The way to get the schedule that has been selected as the ‘optimal schedule’ is to loop through the grid and use the pulp.value(assignments[slot, person, role, day])
commend. Each element will either be 0 or 1. E.g. if Jon plays position ‘G’ in slot 1 of day 1, this will be a value ‘1’.
Results
The script has now generated a schedule that meets both the demands of the players and also the requirements of the game. Everyone is happy!
The table shows the generated schedule. This schedule took just under a second to be generated. Doing this by hand would have taken over 10 hours. This translates to an around 36000x improvement in time spent. Besides the substantial time savings, this algorithm also eliminates the effect of human bias whereby a player is allocated to a position to fit the schedule. The algorithm will ensure that players are scheduled optimally to meet the constraints.
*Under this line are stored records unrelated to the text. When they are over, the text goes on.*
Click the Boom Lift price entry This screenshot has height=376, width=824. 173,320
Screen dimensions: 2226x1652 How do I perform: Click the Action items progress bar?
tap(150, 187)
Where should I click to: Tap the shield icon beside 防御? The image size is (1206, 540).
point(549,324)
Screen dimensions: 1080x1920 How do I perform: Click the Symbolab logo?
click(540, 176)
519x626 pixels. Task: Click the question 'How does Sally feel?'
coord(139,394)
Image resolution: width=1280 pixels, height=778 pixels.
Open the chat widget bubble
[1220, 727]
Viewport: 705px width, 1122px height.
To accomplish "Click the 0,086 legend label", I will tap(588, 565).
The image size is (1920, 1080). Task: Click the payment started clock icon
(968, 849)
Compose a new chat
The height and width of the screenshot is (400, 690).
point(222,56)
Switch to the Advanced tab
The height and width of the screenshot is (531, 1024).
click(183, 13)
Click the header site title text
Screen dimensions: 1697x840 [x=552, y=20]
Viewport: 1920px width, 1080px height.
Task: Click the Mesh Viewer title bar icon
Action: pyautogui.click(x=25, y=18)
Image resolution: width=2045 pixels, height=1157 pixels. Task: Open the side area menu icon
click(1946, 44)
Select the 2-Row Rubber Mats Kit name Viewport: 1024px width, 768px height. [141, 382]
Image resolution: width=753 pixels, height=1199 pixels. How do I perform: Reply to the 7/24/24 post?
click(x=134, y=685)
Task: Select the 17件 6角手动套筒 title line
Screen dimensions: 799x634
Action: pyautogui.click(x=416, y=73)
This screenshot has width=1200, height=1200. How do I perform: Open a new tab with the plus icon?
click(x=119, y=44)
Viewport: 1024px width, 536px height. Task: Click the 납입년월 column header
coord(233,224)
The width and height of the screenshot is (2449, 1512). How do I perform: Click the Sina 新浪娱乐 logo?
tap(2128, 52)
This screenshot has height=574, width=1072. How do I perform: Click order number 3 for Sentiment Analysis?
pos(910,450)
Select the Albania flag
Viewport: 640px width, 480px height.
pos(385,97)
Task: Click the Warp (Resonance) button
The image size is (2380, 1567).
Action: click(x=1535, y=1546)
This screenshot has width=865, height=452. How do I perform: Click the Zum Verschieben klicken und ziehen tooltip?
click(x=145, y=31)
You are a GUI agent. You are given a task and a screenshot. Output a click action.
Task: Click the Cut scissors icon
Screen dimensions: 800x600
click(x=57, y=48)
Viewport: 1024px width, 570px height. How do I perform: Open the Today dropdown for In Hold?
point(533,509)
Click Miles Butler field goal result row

If the football coach wanted to extend this further, they could weight certain positions for certain players. This would mean if certain players were better in, (or favoured) certain positions, the script would put them in those positions more often. This is because it is a maximisation problem and the algorithm will look the optimise the total value of the schedule, utilising the weightings. This is one use case for linear optimisation, however, there are many more!
Conclusion
A whole host of scheduling problems can be solved using linear programming techniques. Hopefully, this article will give you inspiration and motivation to use linear programming techniques and Pulp to solve scheduling problems. Tremendous success has been had with implementing linear programming to solve a football team scheduling problem. The algorithm has not only been able to produce a schedule almost 36000x quicker, but it has also been able to allocate players in a fair and consistent manner.
There are many techniques used in data science that is often overlooked by companies. Quite often this is because the techniques are harder to automate. This is why a good data scientist will be able to maximise revenue for a business, better than automated software will be able to. At least not yet anyway.
The code used to solve this problem has been uploaded to a GitHub repo, so feel free to fork and utilise it!